▸ **Teks yang Diberikan**:
------------------------------------------------------------

Hulu ke Hilir, Begini Beratnya Bisnis Migas Hadapi Pandemi

Jakarta, CNBC Indonesia - Pandemi corona (Covid-19) berdampak pada semua lini industri, termasuk migas. Pandemi ini merubah banyak hal dalam upaya pencegahannya. Pun demikian pada industri migas, banyak perubahan yang terjadi demi menjaga kesehatan dan keselamatan karyawan.
Human resource adalah aset utama bagi perusahaan untuk berkembang dan tetap bertahan dalam situasi yang sangat dinamis dan penuh tantangan ini. Mantan Wakil Menteri ESDM Arcandra Tahar mengatakan, langkah ini adalah menjaga cash flow tetap positif.
"Ini adalah salah satu tantangan yang sangat berat mengingat sektor migas masih mengalami tekanan akibat jatuhnya harga minyak dan menurunnya konsumsi energi dunia akibat pandemi ini," ungkap Arcandra dalam akun instagramnya @arcandra.tahar yang diposting, Kamis, (11/06/2020).
Agar industri migas tetap bertahan di masa pandemi berbagai cara dilakukan seperti dengan merencanakan ulang belanja modal, efisiensi biaya operasi, bahkan melakukan PHK jika situasinya sudah sangat sulit. Namun di industri migas PHK bukanlah pilihan tepat mengingat untuk mendapatkan karyawan yang sesuai bukan sesuatu yang mudah pada saat pemulihan terjadi.

------------------------------------------------------------

▸ **Daftar Baris**:

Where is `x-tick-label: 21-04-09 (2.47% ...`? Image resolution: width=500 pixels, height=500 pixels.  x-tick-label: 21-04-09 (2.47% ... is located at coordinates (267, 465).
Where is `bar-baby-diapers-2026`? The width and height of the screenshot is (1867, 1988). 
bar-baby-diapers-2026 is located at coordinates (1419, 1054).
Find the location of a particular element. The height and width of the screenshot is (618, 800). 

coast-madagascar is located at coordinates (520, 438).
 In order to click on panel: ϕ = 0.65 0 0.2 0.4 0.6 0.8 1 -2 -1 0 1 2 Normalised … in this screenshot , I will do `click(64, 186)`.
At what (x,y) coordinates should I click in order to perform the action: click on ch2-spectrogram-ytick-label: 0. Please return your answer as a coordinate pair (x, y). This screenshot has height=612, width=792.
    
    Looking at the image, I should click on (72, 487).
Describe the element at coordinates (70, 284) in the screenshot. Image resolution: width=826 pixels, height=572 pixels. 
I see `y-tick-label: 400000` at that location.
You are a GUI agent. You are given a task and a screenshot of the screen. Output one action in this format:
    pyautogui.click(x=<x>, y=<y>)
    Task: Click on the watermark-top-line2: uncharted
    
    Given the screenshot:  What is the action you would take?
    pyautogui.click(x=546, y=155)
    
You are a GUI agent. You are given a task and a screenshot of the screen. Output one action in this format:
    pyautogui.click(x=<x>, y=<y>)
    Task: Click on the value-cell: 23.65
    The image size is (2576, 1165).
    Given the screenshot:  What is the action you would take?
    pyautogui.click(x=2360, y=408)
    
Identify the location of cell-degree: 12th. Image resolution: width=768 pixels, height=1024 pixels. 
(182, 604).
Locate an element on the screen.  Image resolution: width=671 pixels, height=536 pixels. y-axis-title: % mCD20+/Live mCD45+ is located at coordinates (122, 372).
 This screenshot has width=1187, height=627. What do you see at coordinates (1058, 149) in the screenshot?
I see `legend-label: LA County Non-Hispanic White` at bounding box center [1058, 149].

------------------------------------------------------------

▸ **Permintaan Tugas 1**:
Menurut artikel tentang bisnis migas di masa pandemi, kapan Arcandra Tahar mengunggah pernyataannya di akun Instagram?
▸ **Permintaan Tugas 2**:
Salin bagian artikel tentang bisnis migas di masa pandemi mulai dari "Human resource adalah" sampai dengan "flow tetap positif.".

▸ **Jawaban Tugas 1**:
Pada hari Kamis, 11/06/2020.

▸ **Jawaban Tugas 2**:
Human resource adalah aset utama bagi perusahaan untuk berkembang dan tetap bertahan dalam situasi yang sangat dinamis dan penuh tantangan ini. Mantan Wakil Menteri ESDM Arcandra Tahar mengatakan, langkah ini adalah menjaga cash flow tetap positif.